Die Auflösung, der Pfad aus diesem unwürdigen Dasein in Kleinheit und Leid ,ist so viel einfacher, als man es sich vorzustellen wagt. Liebevolle Gedanken, ein liebendes „Mindset“, generieren die Wahrheit – sie lassen Dich die Realität sehen. Da ist die Wahrheit der Liebe in Dir, nur darum kannst Du diese Welt wahrnehmen.

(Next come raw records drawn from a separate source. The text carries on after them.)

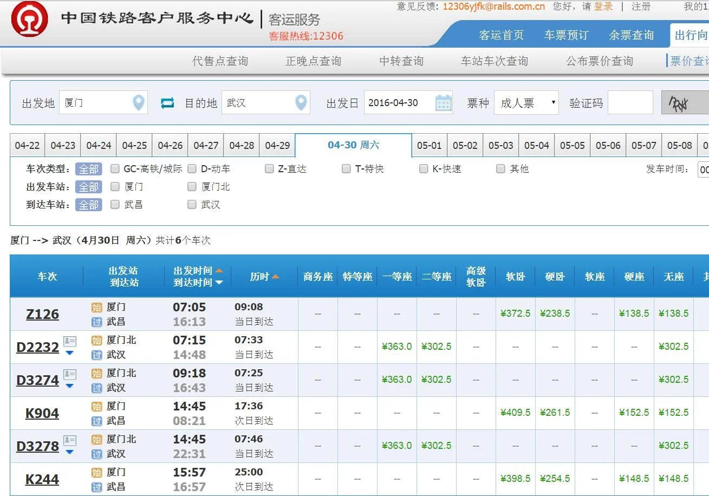Click descending sort arrow on 到达时间
Image resolution: width=709 pixels, height=496 pixels.
219,283
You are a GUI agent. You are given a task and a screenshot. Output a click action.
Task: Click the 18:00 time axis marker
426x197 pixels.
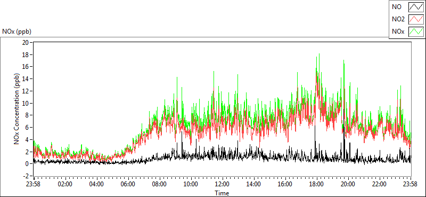[316, 184]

Je mehr Du liebst – wohlgemerkt eine Liebe, die mit den Parabeln der Gesellschaft zur “Liebe” nichts zu tun hat – eine reine Liebe, abseits der Dinglichkeiten – desto näher kommt Dir die liebevolle Wahrheit der Schöpfung.

Ursächliches Vertrauen

Es gleicht wohl einem “sich Fallen lassen” in ein Vertrauen, das nichts mehr mit dieser, seiner Begrifflichkeit zu tun hat – sie ist lediglich noch tönerne Klangschale – ein sich hineinbegeben, ein Verinnerlichen des Absoluten, welches die Liebe ausmacht, Aus diesem Verstehen heraus, zeigt sich, was jene „Illusion“ bedeutet, wir erkennen ihr „Nichts“ als auch ihr „Alles“

Paradies der Portale

Mit dieser „Akzeptanz“ des verinnerlichten Vertrauens in die Zärtlichkeit der Schöpfungsliebe, tun sich unendlich viele Tore, Portale, Törchen, in Deinem Gewahrsein auf. DIE ELFEN UND FEEN KOMMEN DICH BESUCHEN. Das Wunder des Lebens, in seiner Wahrheit, seiner eigentlichen Wirklichkeit, offenbart sich. Du verstehst, was die Worte meinen möchten, die von der Illusion der Dinge und Deiner Brüder und Schwestern sprechen.

Ganz oder überhaupt nicht

Diese heilige „Idee“ ist ganzheitlich. Das bedeutet, es ist eben nicht so, dass irgendwelche Teile „der Illusion anheim fallen”. Es sind nicht „wirklich“ die Körper Deiner Mitmenschen, die Dinge, die Illusion sind – Du siehst die Nichtillusion, Du bist „Nichtillusion“. DAS macht den Unterschied. Die Wahrheit ist.

Fazit

Aus diesem kleinen Wortwerk heraus, tut sich ganz natürlich das auf, was, in den Worten, die zur Verfügung stehen, am naheliegensten und am Einfachsten ist. Alles, was mit der wahren, wirklichen, heiligen, Begrifflichkeit der Schöpfungsliebe zu tun hat, ist immer grundeinfach, ja, primitiv, naiv, ausgesprochen simpel. Und die Begrifflichkeit die hier überaus strahlend aufscheint, ist: ERWACHEN!